Love keeps no record of wrongs and love trusts all things.

God I took notes today in church and I have been remembering the times you have helped me. But I’m trying to remember when I’ve ever felt like I do now. From a love perspective, I’m broken. I’ve felt broken many times saying goodbye to people who didn’t want me around anymore. This has happened with all of my dads, my mom, my ex-husband and my children eventually too. But now I’m in this strange city and the only person who still talked to me doesn’t want anything to do with me. I don’t think I’ve ever been truly alone before like this.

Tamra I thought would be a likeminded friend but within 3 days of my arrival she’s back with her boyfriend and he’s now able to come into this home at will with a code to the door and I don’t even have a lock on my room or bathroom and I feel strange in this situation. Likewise, she had said I could use her car but now her son wants to use it to drive uber and make money. So, I’m not sure what steps I should take next.

I need a car. I need a friend. I need a job. I need your help and direction.

I miss my family. I know it’s not the same anymore and I don’t think you want me to go back to Houston or to Florida. In fact, I thank you for removing me from Florida. But I really thought this place was going to set my soul on fire and I’d arrive just knowing why you sent me. But I don’t know why I’m here God. I don’t know what I’m meant to find. I really believed with all of the 37’s this morning that something amazing would happen today. And it did. I mean – a lot of little things happened but I’m here alone again tonight in my thoughts and I’m sad and wish I had laughter and joy and singing and dancing in my life. I wish I had a job offer that would make my heart sing with hope again. I wish I had a man in my life who was trying to court me with genuine interest to love me as you love me. I wish I had a home God and a car of my own to drive. I wish I had vision of what you’re doing in my life because I can’t see and for so long now I have felt blind. I don’t know what you’re doing. I don’t know what your plan is. I don’t know anything anymore but I’m filling this comforter with tears again and I’m begging you to help me and encourage me and give me a breakthrough.

Everything I feel like you place on my heart I chase after and I try God. I try to envision a plan where my book become a film but I have to accept that maybe you don’t want that to happen. I try to envision myself back in real estate but after a full day with a man who works a luxury team, he didn’t even bother to call me back. I won’t hear from Brad until Tuesday and I don’t see how he can pay me well to sell widgets considering it’s a new position. I went to church today thinking I’d meet someone special and I felt so outcasted. The only person who spoke to me was the real estate agent named Crystal. Maybe that’s the one I needed to meet. But for what? Are you going to build your real estate house upon me and a woman who has no idea what direction she wants to go in building a brokerage?

Maybe we could target people who are caregivers – needing to place their parents in a home or who have just lost a loved one. I don’t know – I’ll do anything God you want me to do but I need you to please show me the way. Did I make a mistake today trying to earn a seat at the table with Nathaniel rather than asking Crystal if she wanted to join forces? Maybe the men of pride and ego are the ones you’re asking me to turn away from still.
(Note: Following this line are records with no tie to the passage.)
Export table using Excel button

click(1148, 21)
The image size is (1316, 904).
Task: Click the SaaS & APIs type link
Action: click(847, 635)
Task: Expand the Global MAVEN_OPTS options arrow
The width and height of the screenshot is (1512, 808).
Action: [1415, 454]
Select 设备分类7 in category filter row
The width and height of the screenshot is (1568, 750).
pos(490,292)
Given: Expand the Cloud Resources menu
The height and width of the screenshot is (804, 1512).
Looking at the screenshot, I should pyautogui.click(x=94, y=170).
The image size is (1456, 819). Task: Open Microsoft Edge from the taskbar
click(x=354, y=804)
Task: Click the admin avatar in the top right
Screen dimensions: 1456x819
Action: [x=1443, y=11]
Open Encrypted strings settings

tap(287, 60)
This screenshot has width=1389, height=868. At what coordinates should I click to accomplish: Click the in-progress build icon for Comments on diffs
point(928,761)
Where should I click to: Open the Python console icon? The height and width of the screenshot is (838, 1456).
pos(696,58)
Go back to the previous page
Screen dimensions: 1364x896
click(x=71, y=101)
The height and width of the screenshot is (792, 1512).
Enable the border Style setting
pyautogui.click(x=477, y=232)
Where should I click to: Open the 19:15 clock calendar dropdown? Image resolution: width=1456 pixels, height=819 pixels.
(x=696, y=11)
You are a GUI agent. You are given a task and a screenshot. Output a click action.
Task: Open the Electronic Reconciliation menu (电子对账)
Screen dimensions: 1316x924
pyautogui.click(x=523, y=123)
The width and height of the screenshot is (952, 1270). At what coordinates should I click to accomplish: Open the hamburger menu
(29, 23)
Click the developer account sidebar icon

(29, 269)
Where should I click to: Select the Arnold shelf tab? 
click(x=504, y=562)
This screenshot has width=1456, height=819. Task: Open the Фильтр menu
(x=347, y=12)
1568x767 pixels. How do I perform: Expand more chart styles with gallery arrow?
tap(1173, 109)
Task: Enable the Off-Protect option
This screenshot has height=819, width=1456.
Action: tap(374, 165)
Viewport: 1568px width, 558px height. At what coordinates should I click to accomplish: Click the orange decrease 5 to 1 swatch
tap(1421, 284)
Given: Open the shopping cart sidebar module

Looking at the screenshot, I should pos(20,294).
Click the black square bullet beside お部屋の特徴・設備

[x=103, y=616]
God whoever you want me to walk with now, please make it clear to me. Have them reach out to me – stir hearts and move mountains. If you want me to work for one of these people, I lay it in your hands and ask you to move mightily to send them after me by the works of your spirit in their actions and moves. I don’t want to chase after anything or anyone in vain again. I’ve done this too many times already.

Crystal had your light in her eyes. But Lord I don’t know what to believe anymore. I lay this down at the cross tonight Jesus. I need a car Lord. I need help. I need a home. I need your people in my path. I need you Jesus……

I surrender and try to be silent and quiet and I wait.

Your word says those who wait upon the Lord will rise up on the wings of eagles and will walk and not faint and run and not be weary…. I wait Lord.

Thank you Lord…. in Jesus’ name amen.